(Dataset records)
Content starts
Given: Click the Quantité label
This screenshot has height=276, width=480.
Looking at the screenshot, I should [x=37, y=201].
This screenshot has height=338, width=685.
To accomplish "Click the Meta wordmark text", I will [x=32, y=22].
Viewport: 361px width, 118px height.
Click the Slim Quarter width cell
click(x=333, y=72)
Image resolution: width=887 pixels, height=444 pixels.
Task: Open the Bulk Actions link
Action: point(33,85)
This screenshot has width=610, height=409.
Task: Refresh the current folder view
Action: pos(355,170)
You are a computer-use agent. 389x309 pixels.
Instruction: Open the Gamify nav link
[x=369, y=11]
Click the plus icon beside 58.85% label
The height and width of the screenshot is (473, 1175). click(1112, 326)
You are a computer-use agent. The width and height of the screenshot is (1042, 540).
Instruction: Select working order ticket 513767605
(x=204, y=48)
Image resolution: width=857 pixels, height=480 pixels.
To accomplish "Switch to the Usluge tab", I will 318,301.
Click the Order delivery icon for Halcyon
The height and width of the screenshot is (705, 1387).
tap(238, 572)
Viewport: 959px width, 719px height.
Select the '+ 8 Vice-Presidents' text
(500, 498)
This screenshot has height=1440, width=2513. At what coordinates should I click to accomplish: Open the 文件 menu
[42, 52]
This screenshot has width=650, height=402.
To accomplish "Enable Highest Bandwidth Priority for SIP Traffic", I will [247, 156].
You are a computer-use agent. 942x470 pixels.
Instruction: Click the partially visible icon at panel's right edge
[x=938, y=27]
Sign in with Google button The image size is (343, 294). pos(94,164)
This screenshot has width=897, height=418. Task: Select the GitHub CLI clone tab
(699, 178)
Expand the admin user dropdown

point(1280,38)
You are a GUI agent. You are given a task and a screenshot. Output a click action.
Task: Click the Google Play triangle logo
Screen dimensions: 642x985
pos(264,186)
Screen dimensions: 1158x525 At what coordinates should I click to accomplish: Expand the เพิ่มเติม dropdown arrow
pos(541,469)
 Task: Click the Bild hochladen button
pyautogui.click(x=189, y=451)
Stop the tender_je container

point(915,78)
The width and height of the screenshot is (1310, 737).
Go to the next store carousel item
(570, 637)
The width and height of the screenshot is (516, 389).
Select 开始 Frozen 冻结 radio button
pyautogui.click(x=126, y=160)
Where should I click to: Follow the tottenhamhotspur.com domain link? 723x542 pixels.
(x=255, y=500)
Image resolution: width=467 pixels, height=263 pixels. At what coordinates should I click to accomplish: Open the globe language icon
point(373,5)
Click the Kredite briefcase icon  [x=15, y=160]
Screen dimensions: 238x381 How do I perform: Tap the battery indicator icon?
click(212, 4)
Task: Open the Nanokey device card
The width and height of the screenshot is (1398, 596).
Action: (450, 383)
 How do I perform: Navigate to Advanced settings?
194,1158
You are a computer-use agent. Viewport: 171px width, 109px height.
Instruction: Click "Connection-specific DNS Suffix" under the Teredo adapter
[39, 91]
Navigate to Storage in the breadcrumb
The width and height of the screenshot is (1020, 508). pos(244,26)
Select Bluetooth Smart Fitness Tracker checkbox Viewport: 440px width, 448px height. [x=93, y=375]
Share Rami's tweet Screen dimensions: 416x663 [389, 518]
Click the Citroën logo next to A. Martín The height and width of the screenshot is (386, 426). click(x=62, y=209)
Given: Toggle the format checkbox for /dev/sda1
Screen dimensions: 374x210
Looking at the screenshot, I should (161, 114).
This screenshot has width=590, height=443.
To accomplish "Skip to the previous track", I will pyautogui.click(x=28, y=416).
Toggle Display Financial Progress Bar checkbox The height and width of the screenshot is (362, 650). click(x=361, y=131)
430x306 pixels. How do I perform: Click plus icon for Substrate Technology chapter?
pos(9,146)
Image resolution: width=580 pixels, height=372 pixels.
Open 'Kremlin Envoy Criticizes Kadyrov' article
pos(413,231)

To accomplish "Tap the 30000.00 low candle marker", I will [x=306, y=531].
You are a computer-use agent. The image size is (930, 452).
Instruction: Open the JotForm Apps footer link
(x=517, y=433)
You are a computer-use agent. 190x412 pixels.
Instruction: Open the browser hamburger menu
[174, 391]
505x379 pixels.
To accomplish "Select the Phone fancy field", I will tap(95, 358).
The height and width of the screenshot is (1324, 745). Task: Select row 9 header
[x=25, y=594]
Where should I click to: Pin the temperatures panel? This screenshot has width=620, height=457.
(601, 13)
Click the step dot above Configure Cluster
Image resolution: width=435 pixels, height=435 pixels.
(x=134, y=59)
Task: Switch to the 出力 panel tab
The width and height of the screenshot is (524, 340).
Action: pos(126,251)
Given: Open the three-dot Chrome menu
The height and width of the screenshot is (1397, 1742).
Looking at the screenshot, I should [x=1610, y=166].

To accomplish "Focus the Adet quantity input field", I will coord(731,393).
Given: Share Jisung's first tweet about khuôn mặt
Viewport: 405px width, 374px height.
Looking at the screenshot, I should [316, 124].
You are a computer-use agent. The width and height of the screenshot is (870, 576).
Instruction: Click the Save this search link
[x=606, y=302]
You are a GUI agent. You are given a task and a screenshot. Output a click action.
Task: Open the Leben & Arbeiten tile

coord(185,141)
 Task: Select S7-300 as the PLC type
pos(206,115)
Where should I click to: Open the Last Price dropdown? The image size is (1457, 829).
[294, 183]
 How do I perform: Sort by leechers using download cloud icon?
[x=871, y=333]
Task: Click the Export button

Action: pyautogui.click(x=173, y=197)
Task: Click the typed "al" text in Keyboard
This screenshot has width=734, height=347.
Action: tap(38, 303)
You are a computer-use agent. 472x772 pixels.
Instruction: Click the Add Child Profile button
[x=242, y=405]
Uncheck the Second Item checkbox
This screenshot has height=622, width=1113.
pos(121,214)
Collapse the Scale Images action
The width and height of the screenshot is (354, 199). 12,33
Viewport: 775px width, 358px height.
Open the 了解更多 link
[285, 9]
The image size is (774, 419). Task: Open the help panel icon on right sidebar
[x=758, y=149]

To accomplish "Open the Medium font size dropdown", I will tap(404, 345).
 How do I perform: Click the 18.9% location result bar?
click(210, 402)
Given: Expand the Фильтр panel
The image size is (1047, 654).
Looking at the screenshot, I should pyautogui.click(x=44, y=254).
Content ends
### [TASK]
Each line of the records, from the opening one through the line holding "You are a computer-use agent. 389x309 pixels.", should be restated word for word, with nothing else in the answer.

### [THE ANSWER]
Given: Click the Quantité label
This screenshot has height=276, width=480.
Looking at the screenshot, I should [x=37, y=201].
This screenshot has height=338, width=685.
To accomplish "Click the Meta wordmark text", I will [x=32, y=22].
Viewport: 361px width, 118px height.
Click the Slim Quarter width cell
click(x=333, y=72)
Image resolution: width=887 pixels, height=444 pixels.
Task: Open the Bulk Actions link
Action: point(33,85)
This screenshot has width=610, height=409.
Task: Refresh the current folder view
Action: pos(355,170)
You are a computer-use agent. 389x309 pixels.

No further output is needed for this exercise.